Machine judgment is the automated evaluation of whether an AI system’s decisions are sound — ethical, uncertain where appropriate, policy-compliant, and safe. Histeeria Inc. operates as the Institute of Machine Judgment, building infrastructure so teams can trust agent decisions at scale without reviewing every turn manually.

The judgment gap in AI

AI progress focused on capability: models that write, code, and reason impressively. Production failures often aren’t capability failures — they’re judgment failures:
  • Wrong action, confident tone
  • Missed escalation
  • Policy violation under pressure
  • Harm not anticipated
Machine judgment closes this gap with continuous, evidence-backed evaluation.

How Histeeria implements machine judgment

  1. Ingest — capture agent decisions (input, output, context)
  2. Judge — LLM-based evaluator scores eight dimensions per decision
  3. Aggregate — trends, grades, and incident detection
  4. Act — inbox, alerts, reports for human improvement loops
See How Histeeria works.

Eight dimensions of machine judgment

Histeeria’s evaluation engine scores:
  • Ethical Recognition
  • Uncertainty Handling
  • Escalation Judgment
  • Reasoning Transparency
  • Adversarial Resistance
  • Harm Anticipation
  • Constraint Adherence
  • Consistency
This is machine judgment with specificity — not a single opaque score.
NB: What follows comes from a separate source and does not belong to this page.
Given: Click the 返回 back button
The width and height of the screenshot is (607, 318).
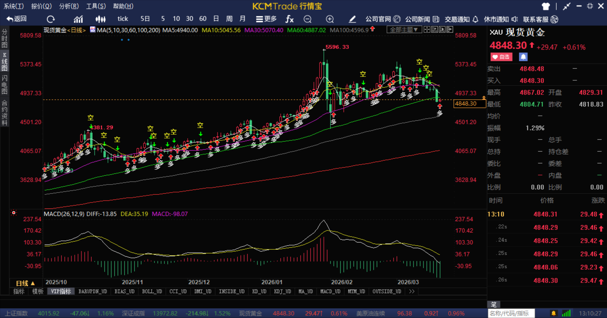Looking at the screenshot, I should click(x=16, y=19).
Machine judgment vs human review

Human reviewMachine judgment (Histeeria)
Doesn’t scale to millions of turnsEvaluates every ingested decision
Subjective, inconsistentStructured dimensions
Post-incidentContinuous, proactive
ExpensiveIncluded in platform
Human review remains essential for edge cases. Machine judgment handles the volume so humans focus on incidents.

Institute of Machine Judgment

Histeeria’s mission: make agent judgment measurable, improvable, and auditable — the reliability layer production AI has been missing.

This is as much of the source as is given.